Keywords in Portuguese
Células ciliadas
Diferenciação celular
Epitélio
Expressão gênica
Pulmão
Sinalização Notch
Abstract in Portuguese
O epitélio pulmonar é formado por uma grande diversidade celular, que incluí: células secretoras, ciliadas, basais e neuroendócrinas (NE). A distribuição balanceada destes tipos celulares é crucial para a função pulmonar e pode ser dramaticamente alterada em doenças como a asma. Neste trabalho, estudamos o papel de Notch no pulmão em desenvolvimento ao inativar condicionalmente Rbpjk ou Pofut1, componentes críticos da sinalização Notch. Pulmões mutantes apresentaram-se superpopulados por células ciliadas e NE, além da ausência de células de Clara. Nossos dados sugeriram que Notch suprime os programas de diferenciação de células ciliadas e NE para permitir a diferenciação de células de Clara, através de um mecanismo de inibição lateral. Identificamos também genes associados com a diferenciação de células secretoras e ciliadas através de microarrays.

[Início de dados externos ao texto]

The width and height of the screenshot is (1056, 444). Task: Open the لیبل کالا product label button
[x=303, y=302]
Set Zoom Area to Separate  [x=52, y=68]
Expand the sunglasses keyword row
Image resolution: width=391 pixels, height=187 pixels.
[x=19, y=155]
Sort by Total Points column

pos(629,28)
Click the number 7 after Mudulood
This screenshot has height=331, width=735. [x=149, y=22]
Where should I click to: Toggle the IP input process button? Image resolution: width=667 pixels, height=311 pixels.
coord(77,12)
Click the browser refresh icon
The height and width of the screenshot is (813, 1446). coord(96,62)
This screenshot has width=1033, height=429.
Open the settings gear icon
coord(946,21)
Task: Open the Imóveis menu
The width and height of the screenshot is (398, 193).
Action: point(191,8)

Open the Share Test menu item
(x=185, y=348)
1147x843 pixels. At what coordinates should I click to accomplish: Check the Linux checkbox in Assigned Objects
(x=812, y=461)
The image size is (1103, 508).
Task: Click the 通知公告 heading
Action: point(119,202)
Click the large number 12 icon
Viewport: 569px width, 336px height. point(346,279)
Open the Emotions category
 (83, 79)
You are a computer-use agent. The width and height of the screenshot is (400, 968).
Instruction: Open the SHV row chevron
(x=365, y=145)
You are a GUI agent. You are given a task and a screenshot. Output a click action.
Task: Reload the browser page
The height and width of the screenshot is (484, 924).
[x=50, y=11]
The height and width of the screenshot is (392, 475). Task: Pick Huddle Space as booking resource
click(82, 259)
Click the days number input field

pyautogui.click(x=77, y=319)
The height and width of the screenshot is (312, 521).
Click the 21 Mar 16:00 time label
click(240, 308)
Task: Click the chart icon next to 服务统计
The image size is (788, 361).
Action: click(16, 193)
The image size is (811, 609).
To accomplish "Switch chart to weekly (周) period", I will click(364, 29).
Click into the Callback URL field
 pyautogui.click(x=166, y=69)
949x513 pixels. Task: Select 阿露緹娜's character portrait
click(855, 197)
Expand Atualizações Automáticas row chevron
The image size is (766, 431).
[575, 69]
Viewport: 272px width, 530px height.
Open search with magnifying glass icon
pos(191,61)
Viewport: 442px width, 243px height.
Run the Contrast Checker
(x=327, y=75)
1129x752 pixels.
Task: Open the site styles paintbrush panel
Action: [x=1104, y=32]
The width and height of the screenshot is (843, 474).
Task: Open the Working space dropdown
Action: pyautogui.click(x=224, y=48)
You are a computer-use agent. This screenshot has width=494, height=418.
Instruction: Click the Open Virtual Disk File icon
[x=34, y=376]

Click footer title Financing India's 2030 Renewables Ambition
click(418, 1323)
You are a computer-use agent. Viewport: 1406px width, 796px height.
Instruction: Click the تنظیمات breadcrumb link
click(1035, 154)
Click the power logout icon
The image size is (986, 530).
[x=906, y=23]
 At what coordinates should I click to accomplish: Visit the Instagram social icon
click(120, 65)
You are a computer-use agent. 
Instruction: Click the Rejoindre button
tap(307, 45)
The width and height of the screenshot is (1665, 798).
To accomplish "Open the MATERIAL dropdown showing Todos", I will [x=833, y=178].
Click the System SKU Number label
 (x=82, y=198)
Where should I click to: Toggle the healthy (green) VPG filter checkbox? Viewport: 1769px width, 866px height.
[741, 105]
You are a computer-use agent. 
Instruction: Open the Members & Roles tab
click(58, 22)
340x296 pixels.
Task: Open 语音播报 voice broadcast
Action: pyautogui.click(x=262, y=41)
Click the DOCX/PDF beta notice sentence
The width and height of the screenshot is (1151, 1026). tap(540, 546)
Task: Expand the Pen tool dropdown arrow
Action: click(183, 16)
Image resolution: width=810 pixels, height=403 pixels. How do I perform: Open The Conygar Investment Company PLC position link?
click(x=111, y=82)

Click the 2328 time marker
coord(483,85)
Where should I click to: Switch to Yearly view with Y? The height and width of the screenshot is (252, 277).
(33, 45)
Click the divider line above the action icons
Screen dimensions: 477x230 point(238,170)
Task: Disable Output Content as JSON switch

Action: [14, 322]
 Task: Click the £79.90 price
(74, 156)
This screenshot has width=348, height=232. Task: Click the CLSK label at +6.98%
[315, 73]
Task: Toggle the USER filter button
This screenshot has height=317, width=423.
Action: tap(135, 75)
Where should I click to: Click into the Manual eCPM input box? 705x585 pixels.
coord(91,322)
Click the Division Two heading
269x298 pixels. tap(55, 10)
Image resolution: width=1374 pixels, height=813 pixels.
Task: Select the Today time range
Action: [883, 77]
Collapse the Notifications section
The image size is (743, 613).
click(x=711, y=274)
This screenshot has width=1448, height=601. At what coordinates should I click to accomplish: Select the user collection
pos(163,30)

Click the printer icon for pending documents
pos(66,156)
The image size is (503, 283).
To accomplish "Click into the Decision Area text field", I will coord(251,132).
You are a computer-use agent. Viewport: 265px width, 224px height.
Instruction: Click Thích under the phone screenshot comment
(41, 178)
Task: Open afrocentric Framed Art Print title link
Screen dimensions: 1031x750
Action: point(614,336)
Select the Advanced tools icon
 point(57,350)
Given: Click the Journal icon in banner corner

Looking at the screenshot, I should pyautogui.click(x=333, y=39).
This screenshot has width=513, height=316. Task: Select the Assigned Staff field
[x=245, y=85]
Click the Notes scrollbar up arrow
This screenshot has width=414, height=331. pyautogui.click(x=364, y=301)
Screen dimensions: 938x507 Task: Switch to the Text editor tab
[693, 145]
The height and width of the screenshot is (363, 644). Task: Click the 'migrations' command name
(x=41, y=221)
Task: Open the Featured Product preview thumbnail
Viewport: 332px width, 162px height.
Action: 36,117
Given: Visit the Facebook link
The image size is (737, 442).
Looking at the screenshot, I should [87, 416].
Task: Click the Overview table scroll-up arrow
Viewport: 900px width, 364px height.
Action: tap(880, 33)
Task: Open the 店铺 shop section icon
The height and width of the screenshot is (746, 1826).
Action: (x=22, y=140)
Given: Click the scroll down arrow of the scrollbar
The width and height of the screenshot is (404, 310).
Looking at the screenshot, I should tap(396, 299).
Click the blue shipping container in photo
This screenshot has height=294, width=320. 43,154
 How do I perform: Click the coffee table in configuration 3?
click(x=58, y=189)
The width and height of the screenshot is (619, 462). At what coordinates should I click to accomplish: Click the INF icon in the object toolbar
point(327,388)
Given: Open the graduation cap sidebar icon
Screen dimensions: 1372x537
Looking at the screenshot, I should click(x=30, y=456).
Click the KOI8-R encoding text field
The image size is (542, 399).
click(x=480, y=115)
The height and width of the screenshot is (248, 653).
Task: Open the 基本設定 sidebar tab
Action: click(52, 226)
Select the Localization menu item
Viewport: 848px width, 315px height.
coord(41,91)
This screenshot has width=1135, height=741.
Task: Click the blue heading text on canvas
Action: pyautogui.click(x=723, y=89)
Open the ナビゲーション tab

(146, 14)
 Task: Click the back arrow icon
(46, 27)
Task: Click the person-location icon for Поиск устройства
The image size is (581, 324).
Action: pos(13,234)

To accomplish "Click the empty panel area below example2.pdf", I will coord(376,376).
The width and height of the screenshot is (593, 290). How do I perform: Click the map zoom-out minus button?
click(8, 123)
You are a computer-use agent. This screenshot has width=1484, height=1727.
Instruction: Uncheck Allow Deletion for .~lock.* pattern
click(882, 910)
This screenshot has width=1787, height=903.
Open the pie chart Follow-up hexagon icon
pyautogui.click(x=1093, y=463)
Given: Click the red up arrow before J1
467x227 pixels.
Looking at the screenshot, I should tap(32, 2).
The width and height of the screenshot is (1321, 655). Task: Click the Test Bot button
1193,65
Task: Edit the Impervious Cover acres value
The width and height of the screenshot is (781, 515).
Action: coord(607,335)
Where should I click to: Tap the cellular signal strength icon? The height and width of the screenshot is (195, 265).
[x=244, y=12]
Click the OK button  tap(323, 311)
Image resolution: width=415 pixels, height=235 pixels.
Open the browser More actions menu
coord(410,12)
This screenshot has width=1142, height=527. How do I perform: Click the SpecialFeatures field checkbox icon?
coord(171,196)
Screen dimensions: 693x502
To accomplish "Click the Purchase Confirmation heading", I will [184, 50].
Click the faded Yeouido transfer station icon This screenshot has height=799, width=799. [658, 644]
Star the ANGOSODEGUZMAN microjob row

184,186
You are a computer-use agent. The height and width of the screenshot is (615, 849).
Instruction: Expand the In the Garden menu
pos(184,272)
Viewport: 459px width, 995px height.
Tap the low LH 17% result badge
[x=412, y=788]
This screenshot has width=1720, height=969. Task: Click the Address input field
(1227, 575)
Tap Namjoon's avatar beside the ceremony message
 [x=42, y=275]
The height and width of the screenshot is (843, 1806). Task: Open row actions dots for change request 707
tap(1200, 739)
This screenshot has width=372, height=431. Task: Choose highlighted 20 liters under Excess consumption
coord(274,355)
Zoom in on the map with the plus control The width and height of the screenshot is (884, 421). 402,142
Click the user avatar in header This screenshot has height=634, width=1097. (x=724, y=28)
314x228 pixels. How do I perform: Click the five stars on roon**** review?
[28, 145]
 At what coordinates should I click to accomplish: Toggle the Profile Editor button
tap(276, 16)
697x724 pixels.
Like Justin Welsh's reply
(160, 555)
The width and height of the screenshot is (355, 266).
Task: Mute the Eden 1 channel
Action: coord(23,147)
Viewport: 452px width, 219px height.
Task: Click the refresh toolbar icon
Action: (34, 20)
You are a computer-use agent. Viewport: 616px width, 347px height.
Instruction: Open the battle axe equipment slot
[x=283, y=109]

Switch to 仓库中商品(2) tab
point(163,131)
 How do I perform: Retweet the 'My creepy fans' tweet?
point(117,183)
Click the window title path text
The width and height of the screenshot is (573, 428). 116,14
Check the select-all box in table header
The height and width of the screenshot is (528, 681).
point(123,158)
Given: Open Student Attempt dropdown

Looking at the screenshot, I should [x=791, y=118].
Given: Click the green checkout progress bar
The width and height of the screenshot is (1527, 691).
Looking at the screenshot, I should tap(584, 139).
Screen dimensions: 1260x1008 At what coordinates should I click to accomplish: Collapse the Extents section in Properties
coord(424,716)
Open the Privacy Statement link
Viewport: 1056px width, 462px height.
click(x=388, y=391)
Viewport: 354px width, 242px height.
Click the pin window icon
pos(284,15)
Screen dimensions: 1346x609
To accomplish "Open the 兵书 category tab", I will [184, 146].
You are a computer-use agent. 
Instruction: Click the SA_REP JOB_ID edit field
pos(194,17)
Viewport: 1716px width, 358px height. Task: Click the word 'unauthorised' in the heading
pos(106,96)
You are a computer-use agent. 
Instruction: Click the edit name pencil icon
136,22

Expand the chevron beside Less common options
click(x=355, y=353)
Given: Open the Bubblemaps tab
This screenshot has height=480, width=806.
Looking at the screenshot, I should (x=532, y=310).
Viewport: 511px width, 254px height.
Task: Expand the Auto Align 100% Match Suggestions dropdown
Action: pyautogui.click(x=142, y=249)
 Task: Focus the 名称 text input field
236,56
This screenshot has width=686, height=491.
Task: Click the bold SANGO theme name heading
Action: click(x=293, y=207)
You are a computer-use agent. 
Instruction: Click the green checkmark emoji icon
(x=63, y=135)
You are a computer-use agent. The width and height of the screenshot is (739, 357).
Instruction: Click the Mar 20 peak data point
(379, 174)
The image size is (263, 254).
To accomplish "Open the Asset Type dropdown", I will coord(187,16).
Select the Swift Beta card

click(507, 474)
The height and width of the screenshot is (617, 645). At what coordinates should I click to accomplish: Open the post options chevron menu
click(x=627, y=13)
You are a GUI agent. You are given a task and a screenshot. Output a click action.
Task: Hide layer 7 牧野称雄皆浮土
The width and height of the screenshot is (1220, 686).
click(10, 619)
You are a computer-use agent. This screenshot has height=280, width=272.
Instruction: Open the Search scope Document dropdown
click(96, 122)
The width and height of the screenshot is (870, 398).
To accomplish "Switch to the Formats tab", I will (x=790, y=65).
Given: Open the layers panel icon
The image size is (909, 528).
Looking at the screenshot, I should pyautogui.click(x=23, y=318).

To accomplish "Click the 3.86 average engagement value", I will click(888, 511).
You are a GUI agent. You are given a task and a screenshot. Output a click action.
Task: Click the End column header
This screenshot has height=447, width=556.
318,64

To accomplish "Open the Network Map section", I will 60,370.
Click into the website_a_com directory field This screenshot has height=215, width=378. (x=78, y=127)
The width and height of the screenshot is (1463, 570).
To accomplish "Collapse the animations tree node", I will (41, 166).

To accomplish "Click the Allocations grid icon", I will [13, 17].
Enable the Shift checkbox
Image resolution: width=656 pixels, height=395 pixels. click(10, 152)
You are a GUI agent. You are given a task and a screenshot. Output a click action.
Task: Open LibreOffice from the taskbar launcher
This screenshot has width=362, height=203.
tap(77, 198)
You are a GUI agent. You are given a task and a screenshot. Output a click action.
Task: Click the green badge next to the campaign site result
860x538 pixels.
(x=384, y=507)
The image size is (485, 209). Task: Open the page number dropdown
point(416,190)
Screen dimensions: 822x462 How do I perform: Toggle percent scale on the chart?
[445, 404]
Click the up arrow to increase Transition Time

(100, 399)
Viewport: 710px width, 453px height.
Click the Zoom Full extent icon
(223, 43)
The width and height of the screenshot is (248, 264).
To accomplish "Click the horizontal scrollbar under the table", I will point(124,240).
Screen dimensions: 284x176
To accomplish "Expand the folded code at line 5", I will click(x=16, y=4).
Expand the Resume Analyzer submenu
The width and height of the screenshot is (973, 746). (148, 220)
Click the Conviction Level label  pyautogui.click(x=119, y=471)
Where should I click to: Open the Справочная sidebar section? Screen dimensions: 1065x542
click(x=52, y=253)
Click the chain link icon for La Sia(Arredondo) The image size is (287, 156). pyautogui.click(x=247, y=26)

A heterogeneidade no padrão de expressão gênica sugeriu que a via de sinalização Notch estabelece múltiplos subtipos de células ciliadas e secretoras no epitélio pulmonar em desenvolvimento.
Title in English
The role of Notch signaling in lung epithelial differentiation.
Keywords in English
Cell differentiation
Epithelium
Gene expression
Hair cells
Lung
Notch signaling
Abstract in English
The airway epithelium comprises a diverse population of secretory, ciliated, basal and neuroendocrine cells (NE). The proper balance of these cell types is critical for normal lung function and can be altered dramatically in conditions, such as asthma. We studied the role of Notch in airway progenitor cell fate by conditionally inactivating Rbpjk or Pofut1, two critical Notch pathway components in mouse mutants. This resulted in airways overpopulated with ciliated and NE cells and absence of secretory Clara cells. We found that Notch suppresses the ciliated and the NE cell programs to allow secretory cell differentiation through a lateral inhibition mechanism. We also identified genes associated with the differentiation of secretory and ciliated cells through a microarray gene profiling experiment. The great heterogeneity of gene expression patterns suggested that Notch plays a role in establishing multiple subsets of secretory and ciliated cells in the developing lung.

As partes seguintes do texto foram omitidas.